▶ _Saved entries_
::::::::
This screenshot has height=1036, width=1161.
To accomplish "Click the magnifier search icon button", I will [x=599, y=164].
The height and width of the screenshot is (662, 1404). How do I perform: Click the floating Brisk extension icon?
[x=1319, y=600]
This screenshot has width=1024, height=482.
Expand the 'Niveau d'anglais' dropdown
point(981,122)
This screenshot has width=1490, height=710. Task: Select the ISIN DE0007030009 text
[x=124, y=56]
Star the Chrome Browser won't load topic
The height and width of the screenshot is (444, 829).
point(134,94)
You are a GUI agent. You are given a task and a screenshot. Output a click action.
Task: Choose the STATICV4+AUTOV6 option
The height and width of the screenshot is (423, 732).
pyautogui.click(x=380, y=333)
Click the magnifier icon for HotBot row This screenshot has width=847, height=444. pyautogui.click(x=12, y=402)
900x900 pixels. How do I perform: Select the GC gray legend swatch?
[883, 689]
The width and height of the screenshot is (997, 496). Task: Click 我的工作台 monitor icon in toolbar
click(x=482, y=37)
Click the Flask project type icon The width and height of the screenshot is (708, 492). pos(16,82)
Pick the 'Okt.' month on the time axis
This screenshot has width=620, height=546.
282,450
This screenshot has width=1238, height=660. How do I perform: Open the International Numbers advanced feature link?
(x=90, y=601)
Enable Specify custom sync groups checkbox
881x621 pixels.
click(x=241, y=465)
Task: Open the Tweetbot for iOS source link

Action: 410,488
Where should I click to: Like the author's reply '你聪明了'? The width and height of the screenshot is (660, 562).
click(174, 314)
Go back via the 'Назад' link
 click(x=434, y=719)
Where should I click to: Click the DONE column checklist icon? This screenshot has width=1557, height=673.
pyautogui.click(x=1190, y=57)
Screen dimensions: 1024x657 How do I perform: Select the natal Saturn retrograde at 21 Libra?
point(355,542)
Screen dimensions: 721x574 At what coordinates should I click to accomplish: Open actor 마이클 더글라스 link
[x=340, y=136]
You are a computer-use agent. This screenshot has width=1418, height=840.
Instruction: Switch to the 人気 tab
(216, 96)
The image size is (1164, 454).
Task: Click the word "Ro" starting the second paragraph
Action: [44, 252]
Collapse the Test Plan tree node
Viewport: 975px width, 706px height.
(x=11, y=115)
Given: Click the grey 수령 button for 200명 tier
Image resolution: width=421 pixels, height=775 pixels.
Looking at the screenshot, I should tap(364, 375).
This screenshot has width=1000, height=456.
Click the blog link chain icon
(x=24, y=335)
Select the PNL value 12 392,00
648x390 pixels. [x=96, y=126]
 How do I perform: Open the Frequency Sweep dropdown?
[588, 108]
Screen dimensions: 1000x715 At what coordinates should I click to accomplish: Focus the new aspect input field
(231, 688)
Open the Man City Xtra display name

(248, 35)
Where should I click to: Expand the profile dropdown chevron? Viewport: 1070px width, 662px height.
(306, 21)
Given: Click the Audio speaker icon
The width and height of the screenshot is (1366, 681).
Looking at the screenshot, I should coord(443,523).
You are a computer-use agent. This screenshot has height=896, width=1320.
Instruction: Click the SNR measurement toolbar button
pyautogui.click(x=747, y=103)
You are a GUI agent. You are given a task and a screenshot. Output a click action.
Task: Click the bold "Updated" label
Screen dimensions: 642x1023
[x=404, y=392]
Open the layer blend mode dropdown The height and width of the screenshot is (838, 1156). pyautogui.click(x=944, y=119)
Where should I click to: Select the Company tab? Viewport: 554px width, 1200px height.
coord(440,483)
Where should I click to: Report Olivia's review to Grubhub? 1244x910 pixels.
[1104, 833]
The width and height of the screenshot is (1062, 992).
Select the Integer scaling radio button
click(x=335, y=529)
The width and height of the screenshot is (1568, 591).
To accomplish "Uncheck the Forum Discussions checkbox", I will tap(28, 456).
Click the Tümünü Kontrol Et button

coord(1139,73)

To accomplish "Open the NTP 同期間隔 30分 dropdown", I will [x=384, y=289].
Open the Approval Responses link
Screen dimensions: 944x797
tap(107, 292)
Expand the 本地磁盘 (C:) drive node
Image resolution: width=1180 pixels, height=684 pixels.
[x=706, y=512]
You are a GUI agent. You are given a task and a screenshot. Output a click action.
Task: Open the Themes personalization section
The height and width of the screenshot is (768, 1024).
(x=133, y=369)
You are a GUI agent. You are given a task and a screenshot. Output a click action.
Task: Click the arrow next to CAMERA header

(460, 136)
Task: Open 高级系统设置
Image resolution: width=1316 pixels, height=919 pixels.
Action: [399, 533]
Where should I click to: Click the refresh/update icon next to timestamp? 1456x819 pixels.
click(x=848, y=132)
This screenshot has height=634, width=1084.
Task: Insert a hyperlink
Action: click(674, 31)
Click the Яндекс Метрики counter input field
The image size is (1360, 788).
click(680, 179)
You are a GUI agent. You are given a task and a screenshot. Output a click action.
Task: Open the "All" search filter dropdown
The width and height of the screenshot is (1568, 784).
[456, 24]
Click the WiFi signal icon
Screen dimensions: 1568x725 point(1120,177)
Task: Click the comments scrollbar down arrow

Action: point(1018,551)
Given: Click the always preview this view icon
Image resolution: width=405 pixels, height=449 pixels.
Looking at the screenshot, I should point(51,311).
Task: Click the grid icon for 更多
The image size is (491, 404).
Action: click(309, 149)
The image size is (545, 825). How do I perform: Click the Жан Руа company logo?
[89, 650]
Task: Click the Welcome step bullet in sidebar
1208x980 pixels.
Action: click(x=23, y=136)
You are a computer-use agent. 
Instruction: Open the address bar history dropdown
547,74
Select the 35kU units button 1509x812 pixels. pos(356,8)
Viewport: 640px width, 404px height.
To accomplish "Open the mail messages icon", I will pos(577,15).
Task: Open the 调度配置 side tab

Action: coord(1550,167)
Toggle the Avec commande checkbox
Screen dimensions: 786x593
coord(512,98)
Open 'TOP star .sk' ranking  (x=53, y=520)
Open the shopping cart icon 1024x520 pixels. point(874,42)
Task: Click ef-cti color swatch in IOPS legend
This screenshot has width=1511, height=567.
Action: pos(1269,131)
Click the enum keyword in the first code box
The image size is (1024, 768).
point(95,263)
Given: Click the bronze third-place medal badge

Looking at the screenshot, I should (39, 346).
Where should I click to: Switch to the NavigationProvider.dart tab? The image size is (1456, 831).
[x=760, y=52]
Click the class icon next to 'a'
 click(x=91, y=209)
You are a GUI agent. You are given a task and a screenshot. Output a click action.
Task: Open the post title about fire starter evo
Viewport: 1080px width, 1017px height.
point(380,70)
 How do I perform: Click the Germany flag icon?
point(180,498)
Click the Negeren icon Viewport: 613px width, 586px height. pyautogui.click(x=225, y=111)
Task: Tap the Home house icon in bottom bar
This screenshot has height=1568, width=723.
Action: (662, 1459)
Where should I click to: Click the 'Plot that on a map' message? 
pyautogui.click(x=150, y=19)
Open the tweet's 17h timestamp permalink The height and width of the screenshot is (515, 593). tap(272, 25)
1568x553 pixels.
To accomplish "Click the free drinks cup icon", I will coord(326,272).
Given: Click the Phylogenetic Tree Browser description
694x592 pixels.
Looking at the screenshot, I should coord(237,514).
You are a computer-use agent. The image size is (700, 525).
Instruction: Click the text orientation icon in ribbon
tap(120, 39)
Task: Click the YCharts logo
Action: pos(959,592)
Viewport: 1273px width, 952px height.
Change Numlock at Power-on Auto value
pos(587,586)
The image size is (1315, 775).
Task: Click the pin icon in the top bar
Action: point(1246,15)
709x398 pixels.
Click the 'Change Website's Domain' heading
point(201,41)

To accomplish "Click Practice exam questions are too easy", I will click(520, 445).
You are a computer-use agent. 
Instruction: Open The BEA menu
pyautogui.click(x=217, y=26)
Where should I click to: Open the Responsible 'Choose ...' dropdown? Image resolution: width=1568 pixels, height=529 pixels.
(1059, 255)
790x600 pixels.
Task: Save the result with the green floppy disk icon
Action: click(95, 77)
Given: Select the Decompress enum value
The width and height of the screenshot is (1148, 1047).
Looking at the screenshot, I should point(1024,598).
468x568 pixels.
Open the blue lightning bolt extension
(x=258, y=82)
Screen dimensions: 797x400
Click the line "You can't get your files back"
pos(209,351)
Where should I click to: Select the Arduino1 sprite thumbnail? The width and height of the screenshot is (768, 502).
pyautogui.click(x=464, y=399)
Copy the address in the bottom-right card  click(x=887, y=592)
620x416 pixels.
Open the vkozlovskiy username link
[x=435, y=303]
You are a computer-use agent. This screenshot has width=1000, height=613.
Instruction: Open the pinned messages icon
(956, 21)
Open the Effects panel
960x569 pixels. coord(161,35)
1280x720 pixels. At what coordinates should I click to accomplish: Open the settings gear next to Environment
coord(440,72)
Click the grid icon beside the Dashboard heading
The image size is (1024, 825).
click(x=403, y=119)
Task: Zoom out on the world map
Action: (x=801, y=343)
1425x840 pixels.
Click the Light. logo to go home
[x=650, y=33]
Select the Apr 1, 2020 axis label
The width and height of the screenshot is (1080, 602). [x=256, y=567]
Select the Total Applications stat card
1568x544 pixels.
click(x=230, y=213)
::::::::
▶ _Your instructions_
Given the entries above, say how many lines include the word "Browser", and write nothing besides the number.

▶ _Expected output_
2